= 依頼内容 =
ケアレスミスを扱った引用文のうち、「テストの答案が返ってきたとき」で始まり「があるのです。本当になぜなんでしょうか。」で終わる部分を、一字も変えずに出力してください。

= 引用文 =
ケアレスミス・考えたことと書いたことが異なっていること、ありませんか?

テストの答案が返ってきたとき、「あれ、なんでこんな答えを書いたんだろう」と、お子さんがとぼけたように言うことはありませんか?頭の中で順を追って考え、答えがわかった!と、「正しい」はずの答えを書いたはずが、考えていたことと書いていたことが違っていて間違いになる、このようなミスは非常に多いのです。計算をして答えが出たら分子と分母を入れ替えて解答欄に書いてしまう、知識問題で最後の一文字だけ間違えてしまう・・・でも、お子さんにとっては、「正しい答えを出したはずなのになんでだろう」と理解できないことがあるのです。本当になぜなんでしょうか。

今回は、考えたことと書いたことが異なっておきるケアレスミスについて、考えていきたいと思います。

= 元データ =
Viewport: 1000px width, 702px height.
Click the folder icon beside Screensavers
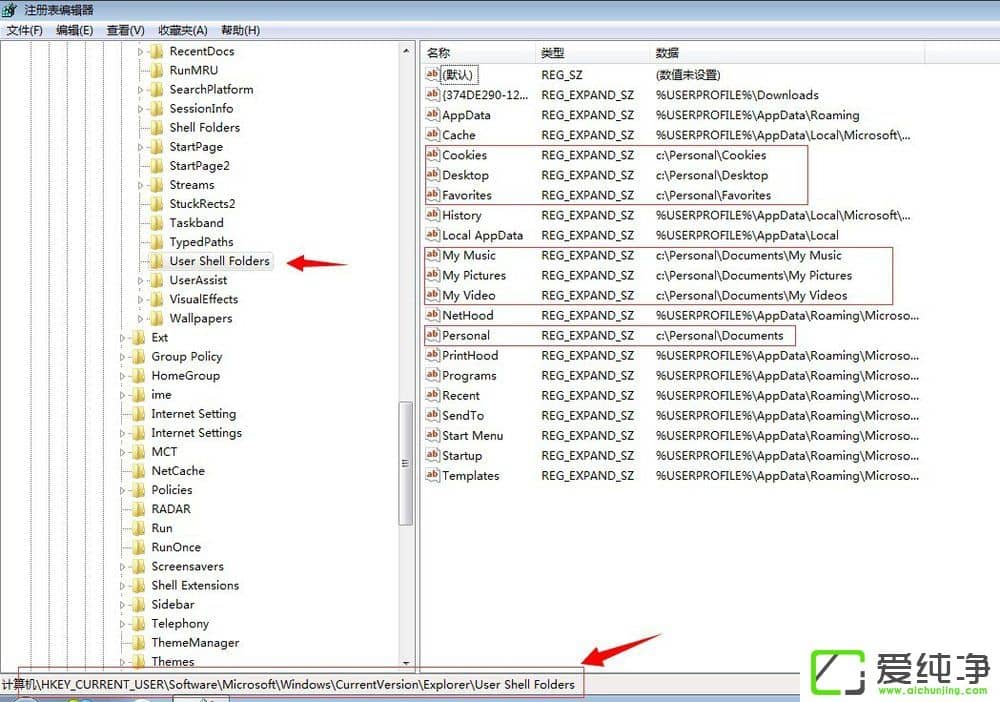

= 出力結果 =
テストの答案が返ってきたとき、「あれ、なんでこんな答えを書いたんだろう」と、お子さんがとぼけたように言うことはありませんか?頭の中で順を追って考え、答えがわかった!と、「正しい」はずの答えを書いたはずが、考えていたことと書いていたことが違っていて間違いになる、このようなミスは非常に多いのです。計算をして答えが出たら分子と分母を入れ替えて解答欄に書いてしまう、知識問題で最後の一文字だけ間違えてしまう・・・でも、お子さんにとっては、「正しい答えを出したはずなのになんでだろう」と理解できないことがあるのです。本当になぜなんでしょうか。